The Power of Yes: How I Learned to Step Into My Mom’s World

Who knew the 2016 Summer Olympics could help me figure out how to communicate with my mother.

I’ll get to that, but first, a little background.


My mother and I have never seen eye-to-eye and were great with arguments and eye rolls. When she was diagnosed with Alzheimer’s Disease around 2009, it got even harder. If you are reading this, I know you get it. Getting the same questions over and over again is exhausting, annoying, and infuriating. If you haven’t figured it out yet, the absolute worst thing you can do is say, “Mom, I just told you that three times in the last hour.”

Yep, trust me—it won’t work.

If your father (her husband) is an uber-high Type A and was in management his entire life, not having her remember or do what he said is also unpleasant.

My mother’s name was Fran. She stood 4’10½” at her tallest and weighed in at a solid 95 pounds for most of her life. She was a bundle of energy. She taught high school, and big football players cowed to her. Needless to say, she could hold her own and send you running with “that look.” She always said ‘dynamite comes in small packages,’ and Little Frannie proved that.

Fast forward to 2016.

She was hospitalized for something, probably an extreme UTI. While she was in the hospital, she was asking me about her friend Eustacius and whether she had decided to buy the house. I thought to myself, ‘who the heck is Eustacius, and what house are you talking about?’
I just kind of said I hadn’t talked to her and we moved on.
That was my first experience with Hospital-Induced Delirium.

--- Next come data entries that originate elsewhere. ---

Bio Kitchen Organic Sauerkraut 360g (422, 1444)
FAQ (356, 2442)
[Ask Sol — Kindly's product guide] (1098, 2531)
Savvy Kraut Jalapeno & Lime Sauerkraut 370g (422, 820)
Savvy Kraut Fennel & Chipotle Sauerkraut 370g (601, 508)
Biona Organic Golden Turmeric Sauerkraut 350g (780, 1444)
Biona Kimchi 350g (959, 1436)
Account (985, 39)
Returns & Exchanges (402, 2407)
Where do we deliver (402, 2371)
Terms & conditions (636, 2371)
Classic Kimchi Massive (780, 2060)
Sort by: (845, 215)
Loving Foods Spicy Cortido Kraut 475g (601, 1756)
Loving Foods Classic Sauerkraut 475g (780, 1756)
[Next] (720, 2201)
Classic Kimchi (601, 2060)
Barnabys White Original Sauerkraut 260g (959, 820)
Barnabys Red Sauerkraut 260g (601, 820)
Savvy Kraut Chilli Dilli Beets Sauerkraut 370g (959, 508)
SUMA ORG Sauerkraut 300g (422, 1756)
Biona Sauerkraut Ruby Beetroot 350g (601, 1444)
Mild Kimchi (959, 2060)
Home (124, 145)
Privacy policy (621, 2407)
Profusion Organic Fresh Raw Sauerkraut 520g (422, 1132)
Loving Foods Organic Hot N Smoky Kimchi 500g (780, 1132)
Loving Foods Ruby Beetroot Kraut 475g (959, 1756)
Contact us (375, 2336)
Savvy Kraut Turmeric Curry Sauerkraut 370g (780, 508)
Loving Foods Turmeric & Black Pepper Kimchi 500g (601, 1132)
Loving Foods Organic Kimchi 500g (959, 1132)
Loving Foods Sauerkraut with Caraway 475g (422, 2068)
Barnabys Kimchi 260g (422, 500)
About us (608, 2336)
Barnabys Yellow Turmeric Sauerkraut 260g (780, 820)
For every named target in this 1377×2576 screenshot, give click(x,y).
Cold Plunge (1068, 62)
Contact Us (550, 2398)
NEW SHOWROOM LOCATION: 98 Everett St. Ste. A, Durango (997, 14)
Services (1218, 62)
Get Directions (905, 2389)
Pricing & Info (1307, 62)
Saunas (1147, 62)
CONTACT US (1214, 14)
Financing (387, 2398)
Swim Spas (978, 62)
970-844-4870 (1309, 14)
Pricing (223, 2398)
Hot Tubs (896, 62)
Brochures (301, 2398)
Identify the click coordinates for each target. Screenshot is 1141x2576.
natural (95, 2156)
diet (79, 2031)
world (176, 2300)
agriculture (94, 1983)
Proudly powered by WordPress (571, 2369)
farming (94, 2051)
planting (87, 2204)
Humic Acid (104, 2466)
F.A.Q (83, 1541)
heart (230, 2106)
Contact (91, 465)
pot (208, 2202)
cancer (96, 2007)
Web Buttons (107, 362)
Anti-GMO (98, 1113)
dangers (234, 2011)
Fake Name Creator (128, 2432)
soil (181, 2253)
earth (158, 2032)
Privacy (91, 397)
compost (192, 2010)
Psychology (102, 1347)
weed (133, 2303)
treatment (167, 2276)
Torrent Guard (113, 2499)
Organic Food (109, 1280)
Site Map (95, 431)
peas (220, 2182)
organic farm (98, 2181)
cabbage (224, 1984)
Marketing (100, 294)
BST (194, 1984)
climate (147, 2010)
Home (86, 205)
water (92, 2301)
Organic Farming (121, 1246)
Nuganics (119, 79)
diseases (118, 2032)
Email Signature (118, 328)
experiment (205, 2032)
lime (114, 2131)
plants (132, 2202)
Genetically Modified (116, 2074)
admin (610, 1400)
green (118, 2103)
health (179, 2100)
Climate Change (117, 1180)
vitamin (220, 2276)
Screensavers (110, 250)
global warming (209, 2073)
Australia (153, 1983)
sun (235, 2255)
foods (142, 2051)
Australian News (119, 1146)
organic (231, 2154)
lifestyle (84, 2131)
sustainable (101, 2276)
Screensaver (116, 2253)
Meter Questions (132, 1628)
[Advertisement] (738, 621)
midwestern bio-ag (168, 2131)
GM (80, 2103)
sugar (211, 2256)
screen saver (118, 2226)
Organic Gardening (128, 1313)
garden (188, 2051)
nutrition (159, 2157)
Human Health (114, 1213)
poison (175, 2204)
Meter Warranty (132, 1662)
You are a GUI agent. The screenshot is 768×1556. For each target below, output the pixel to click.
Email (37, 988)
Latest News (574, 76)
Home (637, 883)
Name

The National Institutes of Health defines it as “a temporary but severe form of mental impairment that can lead to longer hospital stays and negative long-term outcomes, commonly acquired by elderly patients in acute care settings. Up to a third of patients 70 years old and above experience delirium, and the rate is much higher for those in intensive care or undergoing surgery. Until recent decades, hospital-acquired delirium, which typically lasts anywhere from a couple of days to several weeks but can even last months, was chalked up to old age and not considered a condition to be prevented or treated.”
In layman’s terms, I would say it is like the “crazy” that comes with a UTI but multiplied maybe tenfold. In my experience, it cleared up the minute we got her out of the hospital environment.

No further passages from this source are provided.